# Front Hitch for '04 Chevy Trailblazer



## Centralpafish (Jul 5, 2007)

I'm ready to order a rear for my Trailblazer from a friend of ours but I thought I should not rule out a front rack. When I looked I could not see a good way to attach a hitch up front. As well the truck came equiped with a rear hitch, pig tail the whole package. Opinions please and take longer than 1/2 time. 

Good games so far today, Philly Jack


----------



## Rockfish1 (Apr 8, 2005)

if you have front pull/tow hooks you can hook up a front mount to those attachments... not sure who has them but I've seen plenty of front hitch mounts... lemme make a couple calls and see what I can dig up...


----------



## catman32 (Apr 20, 2005)

*Hey Philly*

Pm shooter or me and we can probably help out.


----------



## Shooter (Nov 14, 2004)

Philly, sorry I havent gotten back with ya yet but still laid up with back problems and can't sit at the puter for long. Catman32 can get up with ya and let ya know all the details.

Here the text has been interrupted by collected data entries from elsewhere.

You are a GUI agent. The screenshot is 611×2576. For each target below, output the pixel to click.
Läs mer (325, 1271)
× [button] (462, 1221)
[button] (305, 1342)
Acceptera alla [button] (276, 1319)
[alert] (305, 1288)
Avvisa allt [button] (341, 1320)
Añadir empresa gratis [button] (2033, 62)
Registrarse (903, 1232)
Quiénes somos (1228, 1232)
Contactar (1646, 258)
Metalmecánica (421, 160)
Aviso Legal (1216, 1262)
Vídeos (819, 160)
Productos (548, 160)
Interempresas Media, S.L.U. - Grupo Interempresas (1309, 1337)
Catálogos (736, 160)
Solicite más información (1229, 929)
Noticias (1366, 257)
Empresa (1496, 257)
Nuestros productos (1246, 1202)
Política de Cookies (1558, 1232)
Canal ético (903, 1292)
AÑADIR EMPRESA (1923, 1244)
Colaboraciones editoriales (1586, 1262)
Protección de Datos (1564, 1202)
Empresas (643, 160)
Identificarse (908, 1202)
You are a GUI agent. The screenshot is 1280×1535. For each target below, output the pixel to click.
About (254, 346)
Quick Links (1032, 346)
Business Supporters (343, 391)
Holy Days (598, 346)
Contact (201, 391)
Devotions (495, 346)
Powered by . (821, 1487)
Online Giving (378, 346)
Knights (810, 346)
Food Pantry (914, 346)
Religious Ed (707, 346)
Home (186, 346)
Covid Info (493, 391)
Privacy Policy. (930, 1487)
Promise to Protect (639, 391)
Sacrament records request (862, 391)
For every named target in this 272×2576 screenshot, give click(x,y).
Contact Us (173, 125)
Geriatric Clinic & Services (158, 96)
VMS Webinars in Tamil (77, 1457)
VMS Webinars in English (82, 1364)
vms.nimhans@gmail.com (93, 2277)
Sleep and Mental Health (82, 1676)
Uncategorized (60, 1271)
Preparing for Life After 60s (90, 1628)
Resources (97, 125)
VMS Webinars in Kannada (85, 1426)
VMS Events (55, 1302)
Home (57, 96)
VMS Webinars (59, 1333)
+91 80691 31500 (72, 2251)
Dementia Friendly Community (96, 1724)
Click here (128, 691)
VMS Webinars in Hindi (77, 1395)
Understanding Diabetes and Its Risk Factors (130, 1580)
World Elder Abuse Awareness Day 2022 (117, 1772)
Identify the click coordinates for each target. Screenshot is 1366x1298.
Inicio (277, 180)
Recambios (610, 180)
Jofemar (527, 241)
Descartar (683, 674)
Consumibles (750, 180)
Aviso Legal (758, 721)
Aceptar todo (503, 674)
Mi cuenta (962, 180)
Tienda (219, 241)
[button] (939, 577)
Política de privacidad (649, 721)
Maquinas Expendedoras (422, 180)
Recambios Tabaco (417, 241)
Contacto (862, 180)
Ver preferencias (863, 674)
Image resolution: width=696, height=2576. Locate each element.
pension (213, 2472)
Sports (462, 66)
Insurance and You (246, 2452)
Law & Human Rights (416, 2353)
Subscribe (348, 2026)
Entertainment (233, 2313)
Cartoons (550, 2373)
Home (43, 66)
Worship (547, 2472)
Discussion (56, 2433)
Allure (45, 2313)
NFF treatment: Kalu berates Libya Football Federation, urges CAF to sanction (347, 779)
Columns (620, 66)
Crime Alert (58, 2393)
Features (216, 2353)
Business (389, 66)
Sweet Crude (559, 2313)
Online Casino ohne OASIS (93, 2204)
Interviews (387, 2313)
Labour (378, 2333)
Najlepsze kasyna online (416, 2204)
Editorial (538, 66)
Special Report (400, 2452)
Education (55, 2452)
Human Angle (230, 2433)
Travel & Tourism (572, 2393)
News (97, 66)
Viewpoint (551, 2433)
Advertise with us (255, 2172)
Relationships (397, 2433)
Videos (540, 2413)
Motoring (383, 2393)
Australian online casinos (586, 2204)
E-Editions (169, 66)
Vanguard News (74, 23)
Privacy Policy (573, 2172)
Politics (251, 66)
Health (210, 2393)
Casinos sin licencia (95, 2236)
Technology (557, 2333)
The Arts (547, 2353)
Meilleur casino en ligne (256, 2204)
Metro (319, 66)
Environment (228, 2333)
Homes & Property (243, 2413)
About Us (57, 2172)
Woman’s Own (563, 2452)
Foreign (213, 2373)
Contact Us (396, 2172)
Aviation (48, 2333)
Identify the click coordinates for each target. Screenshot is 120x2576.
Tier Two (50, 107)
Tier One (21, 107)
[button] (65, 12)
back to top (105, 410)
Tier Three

I am off to happy pill land :redface:


----------



## fyremanjef (Feb 17, 2005)

Philly,

I have a front rod rack. I had a hidden hitch installed where my tow hooks go, and attached a 2" male adapter to my rod rack. Now I can easily add and remove it when I am at home. Since I live out side of DC and I am in PA every weekend, I would look quite weird with a 24/7 hitch.

As far as front or back, I like the front, as I have an 04 Yukon and enjoy being to open and work from the hatchback.


----------



## notso (Jul 18, 2005)

Looks like Hitches online has a front hitch for you for $139. If that's the way you want to go.


----------



## Centralpafish (Jul 5, 2007)

catman32 check your PMs


----------